IHI is working with hospitals to reduce readmissions by: 1) identifying patients at risk for return; 2) scheduling follow-up doctor’s appointments before patients are discharged; 3) sending nurses to patients’ homes within a few days of discharge; 4) monitoring patients at home; and, 5) educating patients and families on how to adhere to medication schedules and self-care regimens. Part of the problem in getting hospitals to adopt these types of discharge programs in the past was that hospitals did not get paid to coordinate care after a patient left. That’s rapidly changing, now that large managed-care groups and insurers are experimenting with programs to cover such services.
Both Aetna and Kaiser Permanente unveiled pilot programs this year that focus on congestive heart failure patients, a third of which are generally readmitted within 30 days of discharge with complications from the condition. Early results from Kaiser’s program suggest success. Its two medical centers involved in the pilot program decreased their hospitalization and readmission rates for heart failure patients to about a third of Kaiser’s system-wide average.
A similar program developed at St. Luke’s Hospital in Cedar Rapids, Iowa, cut unplanned readmission rates in half, to 6%, as of last January. Prior to discharge, patients at St. Luke’s were asked to restate in their own words what they had been told about how to follow care instructions at home.

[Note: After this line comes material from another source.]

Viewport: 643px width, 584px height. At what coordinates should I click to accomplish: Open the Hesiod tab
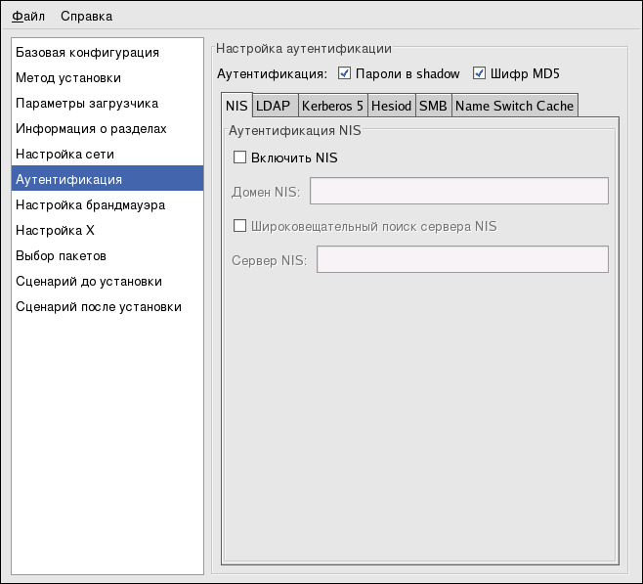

These patients were then sent home with a refrigerator magnet that included a list of symptoms for which they should watch and an emergency number to call.
This emphasis on reducing readmission rates is no surprise to clients and regular readers of Dark Daily. The American healthcare system is actively looking to reduce medical errors, increase health outcomes, and at the same time cut the cost of care. Putting hospital readmission rates on the radar screen is consistent with this healthcare trend.
Further, the pay-for-performance dynamic makes sense. As the health insurer sees a reduction in costs because of a falling rate of hospital readmissions, it can pass these savings along to those hospitals in the form of pay-for-performance incentives or similar reimbursement arrangements. For the laboratory industry, the emphasis on reducing hospital readmission rates is a reminder that eventually pay-for-performance arrangements will arrive at the doorstep of laboratory medicine. Laboratories should be establishing internal performance measurements so they are prepared to document how their quality and efficiency improves over time.